Argentine pianist (born 1984)

Horacio Lavandera (born Buenos Aires, December 1, 1984) is an Argentine pianist, currently residing in Madrid, Spain. As its youngest competitor at the age of sixteen, he won the International Piano Competition Umberto Micheli, held at the Giuseppe Verdi Conservatoire and in Teatro alla Scala in Milan. He has been invited to perform as a soloist with prestigious orchestras, as well as to offer recitals in America, Europe, and Asia.

==Recordings==
His first CD, Debut, was released in 2000 by Testigo. It includes pieces by Mozart, Chopin, Berg, and Ginastera. As an invited soloist of the YOA Orchestra of the Americas inaugural tour in 2002, he recorded Beethoven's Concerto No. 4. His last CD, The three Bs, includes works by Bach, Brahms, and Beethoven. It was recorded live for Testigo during the season of Festivales Musicales de Buenos Aires in 2005. "Live in Japan" in 2008, "Spanish composers of the generation of 51", by the Community of Madrid in 2008, CD + DVD "Argentine Composers" recorded by Sony Music /Calle Angosta in 2009 and "Chopin", produced and edited by EPSA Music in 2012.

==Performances==
He has performed as a soloist with orchestras including the Mozarteum Orchester Salzburg, Filarmonica della Scala, Orchestra dell'Accademia Nazionale di Santa Cecilia, London Chamber Pleyers, YOA Orchestra of the Americas, Orquestra do Norte of Portugal, Orquesta Sinfónica de la Ciudad de Oviedo, Orquesta Filarmónica de Buenos Aires, Orquesta Sinfónica Nacional de Argentina, and the Orquestra Metropolitana de Lisboa. He has been under the baton of conductors such as Charles Dutoit, Antonio Pappano, Benjamin Zander, Christopher Wilkins, George Pehlivanian, Anton Nanut, Martin Sieghart, Arthur Fagen, Terje Mikkelsen, and David Murphy.

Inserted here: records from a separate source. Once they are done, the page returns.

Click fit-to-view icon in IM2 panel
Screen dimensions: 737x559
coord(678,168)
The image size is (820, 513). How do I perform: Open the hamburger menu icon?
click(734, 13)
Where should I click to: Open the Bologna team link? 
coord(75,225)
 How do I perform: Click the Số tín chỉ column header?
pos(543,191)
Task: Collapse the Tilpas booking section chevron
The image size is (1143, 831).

He has played in the Teatro Alla Scala (Milan), Salle Olivier Messiaen-Radio France (Paris), Teatro Colón (Buenos Aires), Herkulesaal (Munich), Wigmore Hall (London), Accademia Nazionale di Santa Cecilia (Rome), Jordan Hall (Boston), International Piano Festival de La Roque-d'Anthéron, Teatro Municipal (Rio de Janeiro), Teatro Alpha (São Paulo), Teatro Teresa Carreño (Caracas), Teatro Malibrán (Venice), Auditorio Nacional de Música (Madrid), Auditorio de Santa Cruz de Tenerife (Canarian Islands), Auditorio de Galicia (S. de Compostela), Palau de la Musica Catalana (Barcelona), Luzern Saal (Lucerne), Auditorio 'Príncipe Felipe' (Oviedo), Grande Auditório Europarque (Porto), Martha Argerich Festival (Buenos Aires), and the Hamarikyu Asahi Hall (Tokyo).

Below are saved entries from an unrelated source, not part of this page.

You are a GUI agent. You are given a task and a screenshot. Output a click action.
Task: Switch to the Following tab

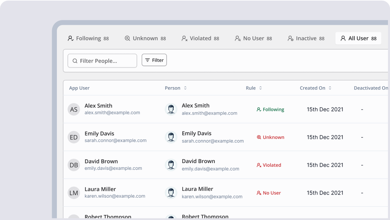point(88,38)
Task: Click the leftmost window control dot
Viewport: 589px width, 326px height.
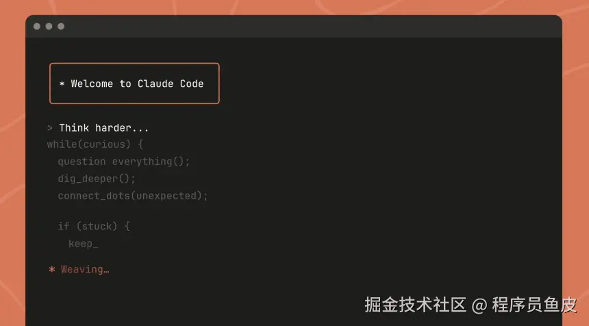Action: (x=37, y=26)
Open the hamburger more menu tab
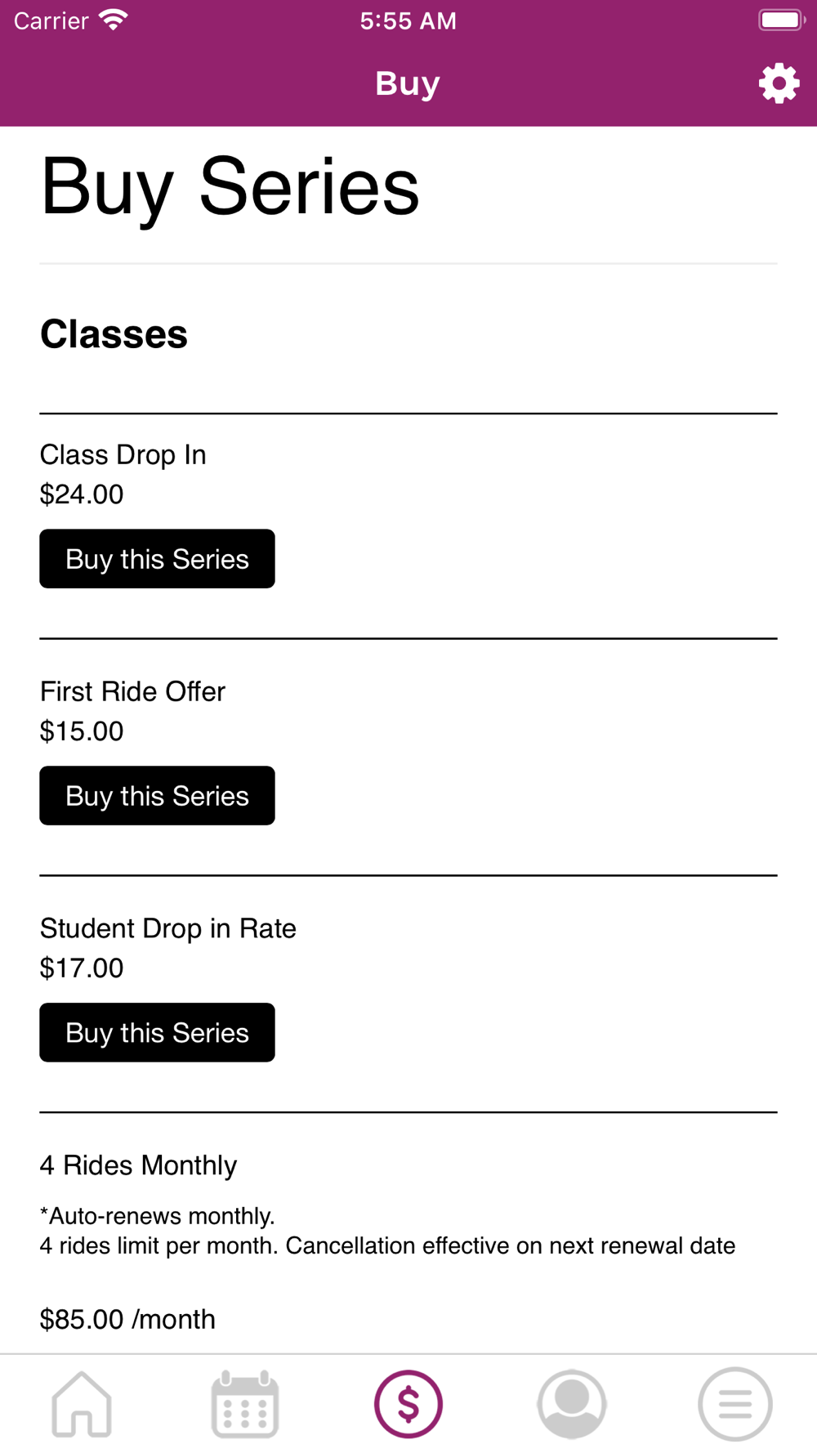 tap(735, 1404)
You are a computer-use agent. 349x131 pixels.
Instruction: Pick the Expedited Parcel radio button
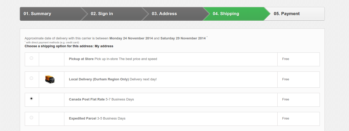click(x=32, y=118)
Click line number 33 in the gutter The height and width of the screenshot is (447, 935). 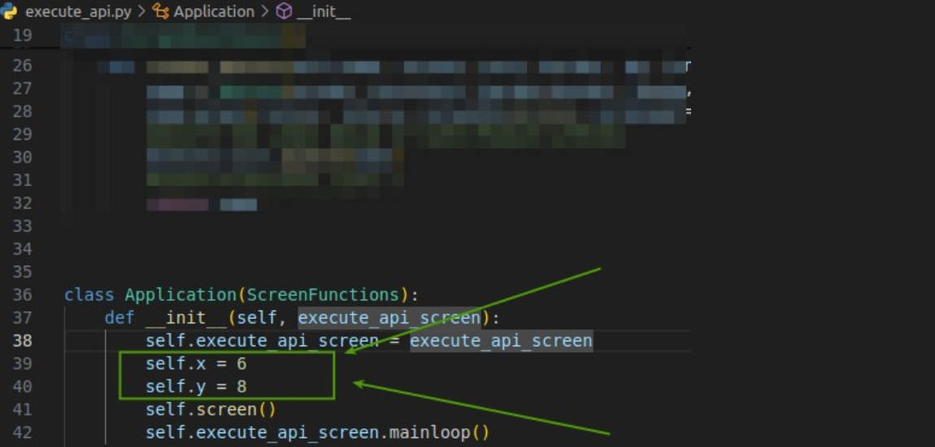(x=22, y=225)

He has been working with the composers Karlheinz Stockhausen, Marlos Nobre, Esteban Benzecry, Joan Guinjoan, Richard Dubugnon, Guillaume Connesson, Atsuhiko Gondai, and Mauricio Kagel.

==Awards==
Lavandera won his first competitions in his youth, including the 10th Competition 'Meeting of Children and Young Musicians' (Córdoba, Argentina), and the Vº Biennial Youth Competition 99/00, the latter including a jury composed of Martin Lovett, Malcolm Binns, and Elizabeth Robson.

In August 2004 he was awarded for his interpretation of his works during his Courses in Kürten (Germany) by the German contemporary composer Karlheinz Stockhausen. He was selected as an active student in Maestro Maurizio Pollini's master classes at the Festival of Lucerne 2004 (Switzerland). He was awarded the 'El Primer Palau 2004' (The First Palau) by Orfeó Català Foundation – Palau de la Música Catalana.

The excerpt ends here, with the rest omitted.